De vez en cuando el equipo de Prevención de Riesgos Laborales nos sorprende con alguna iniciativa más o menos curiosa. Entre las recurrentes, está la de ofrecer un "desayuno saludable", donde se nos da una pieza o dos de fruta para el almuerzo.

Normalmente, esto consiste en que uno de ellos se pone a la entrada y te da tu pieza de fruta conforme llegas, pero hoy se han esmerado.

Para empezar, había que apuntarse, lo que nos ha sorprendido bastante. Lo han hecho en el DIC, además, y han puesto un montón de cosas además de la fruta -zanahoria, frutos secos, guacamole, muesli...-. Cristina y yo nos teníamos que ir pronto, pero nos han pedido que me quedáramos, y es que, además del desayuno, han entregado los premios a las mejores ideas para ser sostenibles.

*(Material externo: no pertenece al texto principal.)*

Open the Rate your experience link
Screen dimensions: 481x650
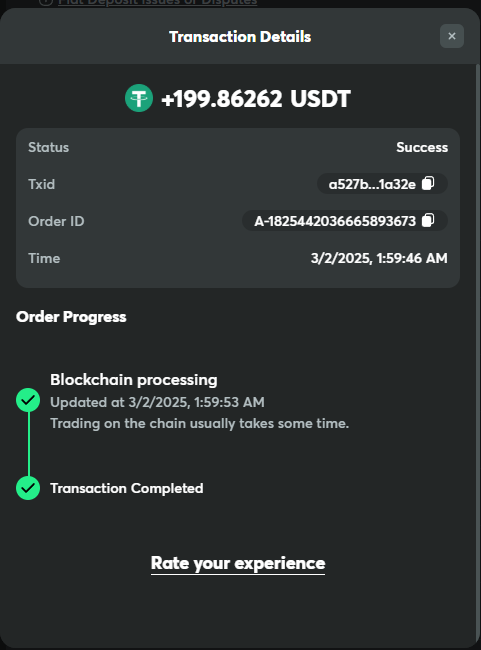pyautogui.click(x=238, y=563)
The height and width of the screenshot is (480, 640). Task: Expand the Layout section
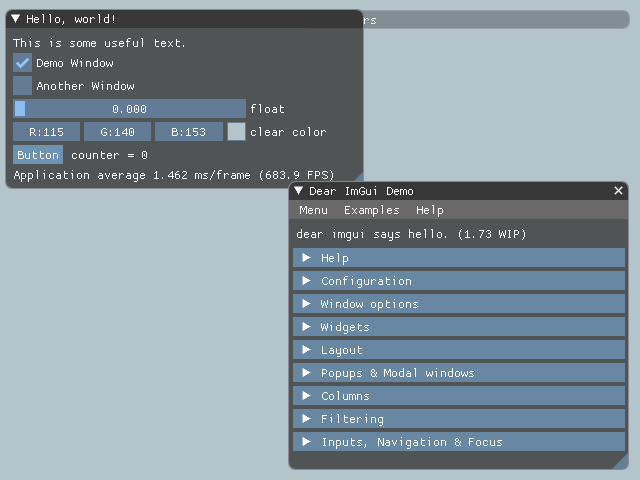point(458,350)
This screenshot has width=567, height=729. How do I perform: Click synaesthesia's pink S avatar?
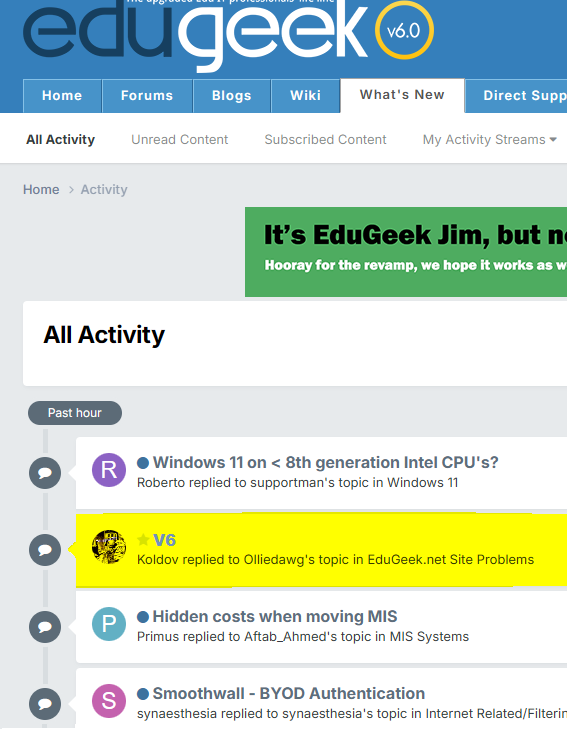[x=109, y=701]
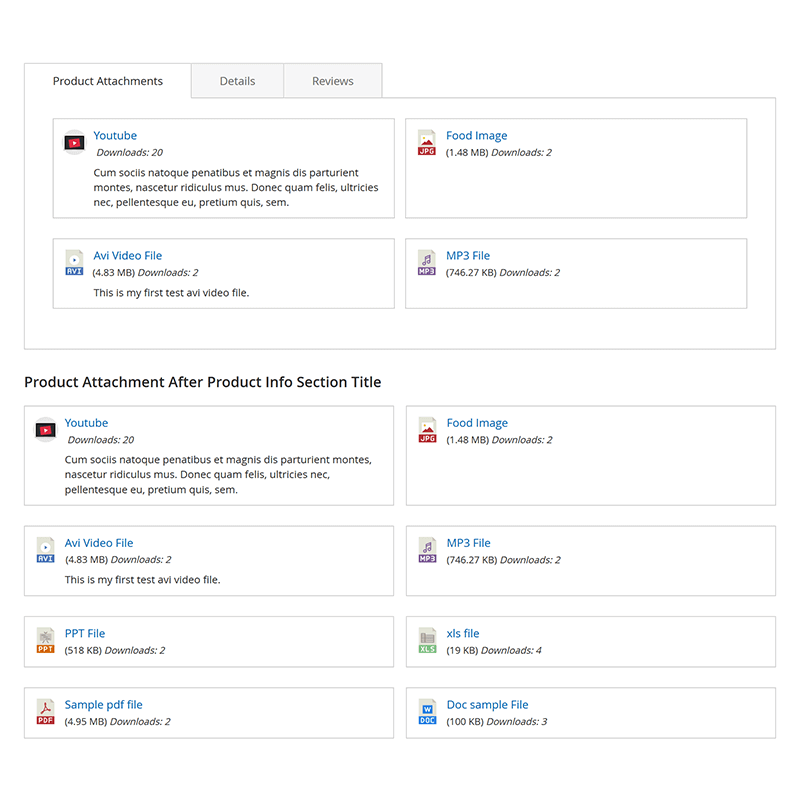Click the Youtube video icon inside the tabbed panel
The image size is (800, 800).
74,143
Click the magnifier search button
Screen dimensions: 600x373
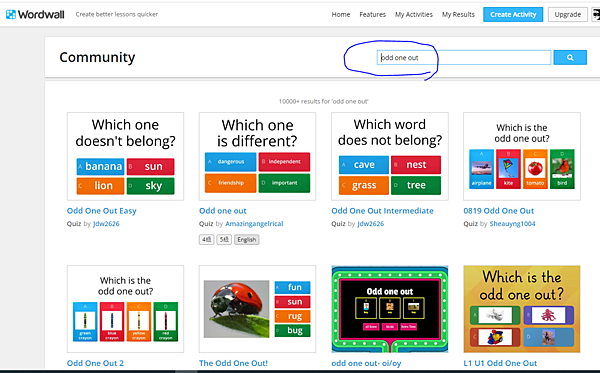pos(570,57)
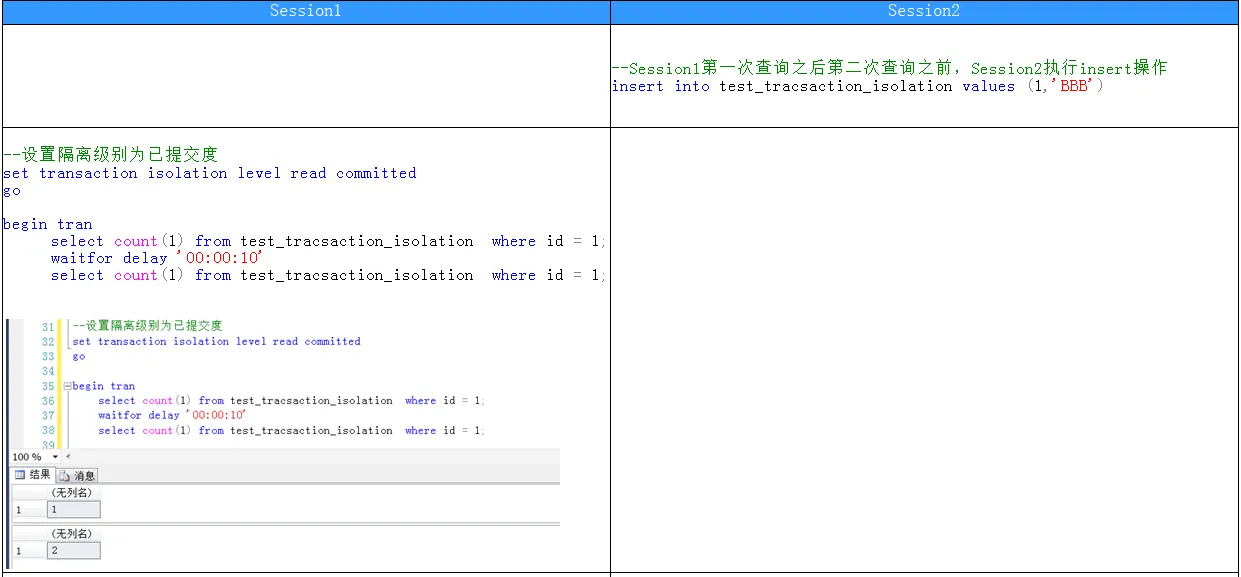
Task: Click the 结果 tab grid icon
Action: [x=19, y=475]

Yo siempre participo en estas cosas, que nunca se implementan, y tampoco han dado nunca premio. Pero hoy ha sido distinto: No solo han dicho quienes han "ganado", sino que además, han regalado una comida para dos en un restaurante de economía social a cada uno de los tres ganadores.

Dos de esos tres ganadores éramos Cristina y yo, lo que explica esa insistencia en que nos quedáramos a los premios. De hecho, las dos hemos sugerido varias cosas, e incluso nos han dicho que alguna de ellas van a ponerla en marcha. Veremos.

De momento, nos han invitado a comer, lo que no es poco.